EDITORIAL: A sophomore house divided

Posted by the Editorial Board

In 2013, sophomores might find themselves with new options for housing come room selection day. Amidst the many improvements juniors and seniors would find in the prospective new Scribner Village, administrators tentatively plan on turning part of the new apartment community into housing exclusively for the sophomore class. But while this idea might excite rising sophomores already tired of dorm living, such a plan would splinter an already-fragile common sophomore experience.

The buildings that could become home to 114 sophomores would stand on the hill overlooking the current Scribner Village. Closer to campus but still offering all the amenities of housing ordinarily reserved for upperclassmen, these apartments seem to perfectly suit the transitional stage of sophomore year. But by serving only a small fraction of the sophomore class, the new apartments would create divisions that would fracture any sense of a common sophomore year experience.

The school has long struggled with creating definitive programming for sophomores. Without the structure of the freshman year experience, the excitement of junior study abroad, and seniors' anticipation of post-graduate life, sophomores can sometimes feel lost as they try to navigate potential majors and changing social groups. The close-knit community of an exclusively sophomore apartment complex could provide a much-needed support network if it extended to the class in its entirety. But in this model, it would only estrange a lucky 114 students from their 600 classmates.

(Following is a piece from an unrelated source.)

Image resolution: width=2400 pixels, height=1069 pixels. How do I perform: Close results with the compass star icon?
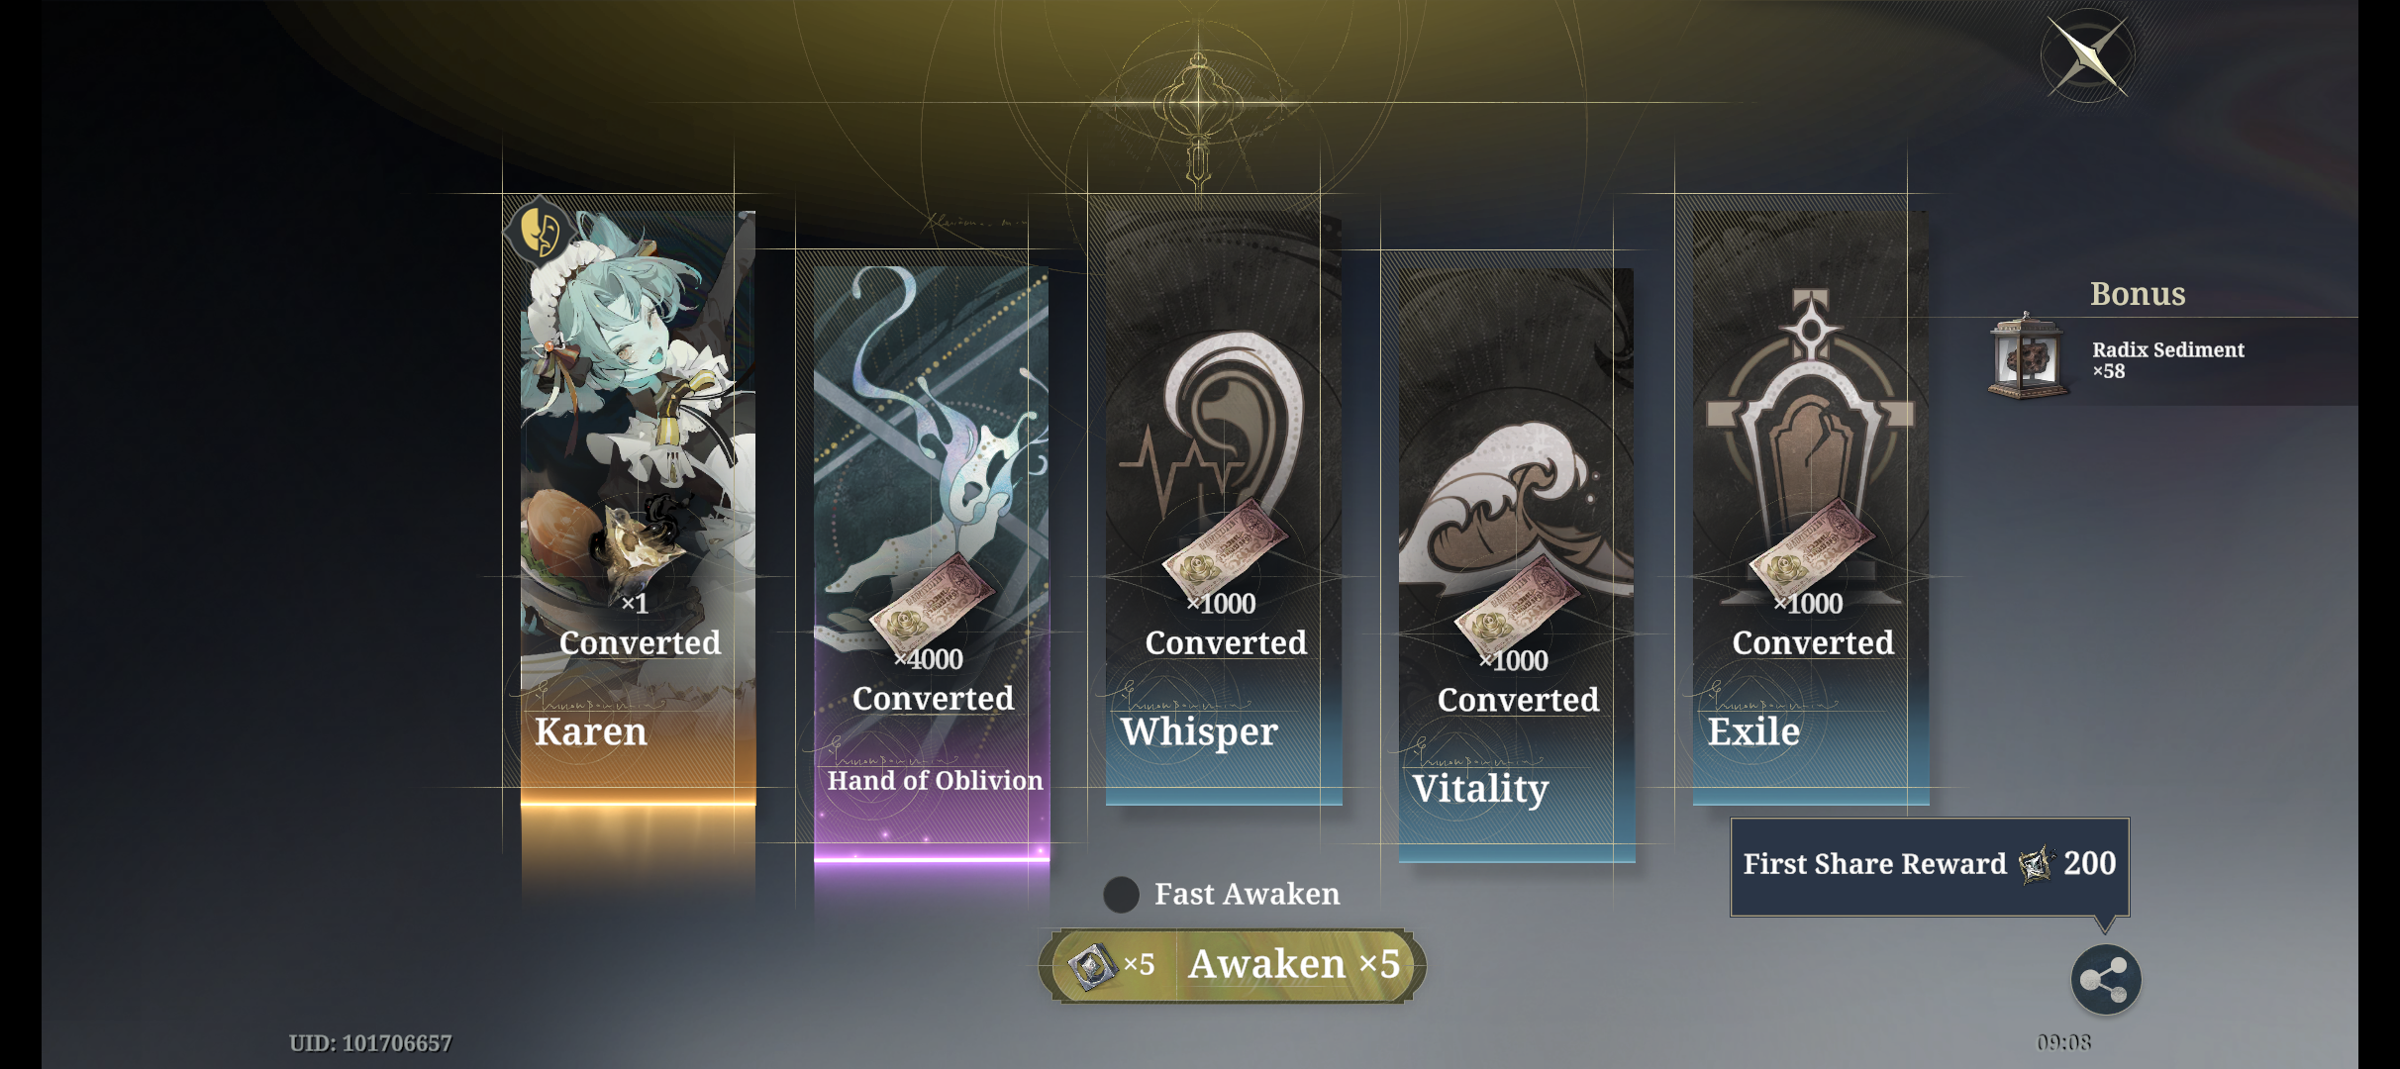pyautogui.click(x=2088, y=56)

Standardized student living situations promote class unity. The freshman class bonds over common roommate trials and successes, most upperclassmen share the challenges and luxuries of apartment living, and sophomores experience a communal fellowship of returning to life in the dorms. They provide a helping hand to fledgling freshmen, navigate dining hall options with an experienced eye and plan for the more independent living of junior and senior year.

New hillside apartments can still house some sophomores, but they should operate more as an emergency overflow measure to de-triple freshmen rooms, rather than a partial reconfiguration of the sophomore year experience. Just as the college offers some underclassmen the occasional Scribner house in cases of congested dorms, these buildings can act as a secondary living alternative to combat the growing issue of forced triples for overcrowded freshman classes. But they should be just that: a temporary remedy, rather than a new half-hearted model.

The college may be correct in building a more cohesive and focused sophomore class from the ground up, changing students' residential lives to reshape their academic lives. We admire our Residential Life's creativity and engagement in seeking to create a positive experience for all students. But creating arbitrary divisions within the class can only further cripple the college's efforts to forge a distinct and cohesive sophomore year experience.